FiveBooks: Max Mosley

A prominent thinker recommends five books about their field of interest. This month, the topic is “privacy,” chosen by Max Mosley, former president of the Fédération Internationale de l’Automobile. In 2008, he was awarded damages after winning a court case against the News of the World for invasion of privacy.
September 22, 2010
The Rule of Law (2010)By Tom Bingham

Tom Bingham [who died in early September] was until recently Britain’s most senior judge. It shows that the highest level of the judiciary is interested in the liberty of the individual and freedom.

Bingham criticises the US putting prisoners outside the reach of their courts in Guantanamo Bay and mentions the executive in England did the same thing more than 300 years ago. The Earl of Clarendon, King Charles II’s chief minister, locked up people he didn’t approve of without them being able to force the government to explain why they were being held. After he died there was an act of parliament to stop it, the Habeas Corpus Amendment Act of 1689.

The book looks at aspects of the law which effectively guarantee the freedom of the individual. Law determines the rules which everyone, including the authorities, must follow and is the greatest guarantee of freedom.

Flat Earth News (2008)By Nick Davies

Flat Earth News is the first book by a top-quality journalist to completely expose the way in which the media distort what’s going on. Usually, all institutions are open to criticism by the media, except the media themselves.

What emerges is that journalists lose fairly early on, or a lot of them do, the fundamental purpose of their job, which is to tell the truth. The profession exists to inform the public of things about which it would not otherwise have known. That’s not necessarily why people buy newspapers, but it is the basic task of journalism. And failure to tell the truth, and a willingness to distort, is widespread.

The problem is that what they are doing is writing fiction dressed up as fact. I think that is the fundamental point. If they printed the story in a different colour when it was wholly or partly invented that would be less objectionable.

News of the World? Fake Sheikhs and Royal Trappings (2008) By Peter Burden

This book confirms things I have long suspected. For example, Burden cites two instances of couples who were exposed by the News of the World as swingers. They were ordinary people and in both cases the husband committed suicide. It’s clear that this didn’t bother the paper, and on top of that Burden gives endless examples of where it has broken the law. There’s a quote on the front: “That is what we do. We go out and destroy other people’s lives.”

Other people’s lives, particularly sex lives, are interesting, but you have to weigh the suffering you cause to those you expose against the minor pleasure you give to the reader of the newspaper. The newspaper is selling the privacy of those people, which doesn’t belong to it. And once something is out in the open, you can’t make it private again and take it out of people’s minds.

Bounce: How Champions are Made (2010) By Matthew Syed

Syed was Britain’s number one table-tennis player and he’s now a sports journalist on the Times. The conventional view, and my view before reading this book, is that some people are supremely gifted and therefore rise to the top of sport. But Syed says talent has got little to do with success and it’s all to do with circumstances and practice.

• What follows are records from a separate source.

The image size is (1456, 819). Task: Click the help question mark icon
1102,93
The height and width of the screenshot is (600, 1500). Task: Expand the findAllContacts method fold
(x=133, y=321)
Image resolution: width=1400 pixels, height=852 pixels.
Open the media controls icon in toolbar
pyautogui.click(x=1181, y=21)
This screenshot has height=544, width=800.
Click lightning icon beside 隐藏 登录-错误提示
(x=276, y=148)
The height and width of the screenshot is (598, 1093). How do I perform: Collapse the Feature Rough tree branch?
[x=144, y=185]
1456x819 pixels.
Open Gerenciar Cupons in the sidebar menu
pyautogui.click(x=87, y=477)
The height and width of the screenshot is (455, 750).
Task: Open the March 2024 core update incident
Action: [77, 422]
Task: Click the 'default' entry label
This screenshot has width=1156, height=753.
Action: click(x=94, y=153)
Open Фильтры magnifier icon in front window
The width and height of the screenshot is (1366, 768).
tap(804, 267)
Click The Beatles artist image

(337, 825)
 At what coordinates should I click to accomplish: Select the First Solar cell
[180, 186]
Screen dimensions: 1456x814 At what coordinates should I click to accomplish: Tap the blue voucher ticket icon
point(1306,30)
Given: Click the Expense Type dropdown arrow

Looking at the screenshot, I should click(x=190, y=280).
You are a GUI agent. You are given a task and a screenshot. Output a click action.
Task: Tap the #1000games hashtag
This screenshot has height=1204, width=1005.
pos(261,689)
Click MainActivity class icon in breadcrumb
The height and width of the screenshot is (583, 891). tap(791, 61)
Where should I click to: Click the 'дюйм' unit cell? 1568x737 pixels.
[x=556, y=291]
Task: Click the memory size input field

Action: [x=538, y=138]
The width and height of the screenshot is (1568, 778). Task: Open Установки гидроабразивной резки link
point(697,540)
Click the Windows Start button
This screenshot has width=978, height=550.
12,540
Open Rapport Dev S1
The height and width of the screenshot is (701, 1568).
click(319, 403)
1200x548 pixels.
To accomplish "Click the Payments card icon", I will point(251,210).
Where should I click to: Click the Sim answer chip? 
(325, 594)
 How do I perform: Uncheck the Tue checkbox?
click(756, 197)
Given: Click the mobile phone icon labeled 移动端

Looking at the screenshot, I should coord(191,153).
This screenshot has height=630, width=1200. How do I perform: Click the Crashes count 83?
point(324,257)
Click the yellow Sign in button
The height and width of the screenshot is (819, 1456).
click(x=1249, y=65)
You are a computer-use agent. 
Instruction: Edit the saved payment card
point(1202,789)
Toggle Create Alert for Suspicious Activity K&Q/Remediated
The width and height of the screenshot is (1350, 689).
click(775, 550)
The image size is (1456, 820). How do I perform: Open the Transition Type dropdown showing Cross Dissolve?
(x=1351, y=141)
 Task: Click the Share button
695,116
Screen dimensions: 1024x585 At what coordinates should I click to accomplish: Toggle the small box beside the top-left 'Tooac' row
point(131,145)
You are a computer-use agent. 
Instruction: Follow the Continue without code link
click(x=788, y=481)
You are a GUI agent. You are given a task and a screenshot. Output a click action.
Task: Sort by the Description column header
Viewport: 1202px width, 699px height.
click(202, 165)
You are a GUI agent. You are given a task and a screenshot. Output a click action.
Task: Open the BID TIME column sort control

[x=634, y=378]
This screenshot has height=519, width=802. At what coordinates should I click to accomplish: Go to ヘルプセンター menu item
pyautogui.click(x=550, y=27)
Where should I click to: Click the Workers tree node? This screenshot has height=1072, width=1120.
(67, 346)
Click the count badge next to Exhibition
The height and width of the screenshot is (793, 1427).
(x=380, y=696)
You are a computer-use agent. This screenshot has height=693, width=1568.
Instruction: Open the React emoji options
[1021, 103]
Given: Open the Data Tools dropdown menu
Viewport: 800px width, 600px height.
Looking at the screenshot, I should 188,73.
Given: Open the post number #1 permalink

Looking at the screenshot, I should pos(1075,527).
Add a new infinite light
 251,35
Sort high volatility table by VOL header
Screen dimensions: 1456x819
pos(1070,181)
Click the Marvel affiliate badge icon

In his own case, Syed had an older brother who liked playing table tennis and his parents bought a full-size table. He then started playing hour after hour with his brother and, by chance, the school down the road had a coach who was one of Britain’s top table-tennis coaches. It ended up that half the top table-tennis players in Britain came from this one little street in Reading.

This book is not about privacy but one can say that, given a degree of privacy, I now have the time to read the sort of books that fascinate me.

Brainwash: The Secret History of Mind Control (2007)By Dominic Streatfeild

Brainwash is a review of all the means of influencing people’s thinking, primarily without their consent. So, you’ve got things like hypnotism, interrogation, religious cults, the Moonies. Obviously you can get anyone to say anything if you torture them, but you can also get anyone to say anything if you’ve got enough time and put enough pressure on them because everyone has a breaking point.

A very tenuous link to privacy would be to illustrate how you create a culture in which it’s all right to torture people morally by exposing their private life, when no one would agree to them being tortured physically. Paul Dacre, editor of the Daily Mail, has written that what I did was “unimaginable depravity.” So I wonder what he thinks is ordinary depravity, and I speculate that it’s leaving the light on during sex.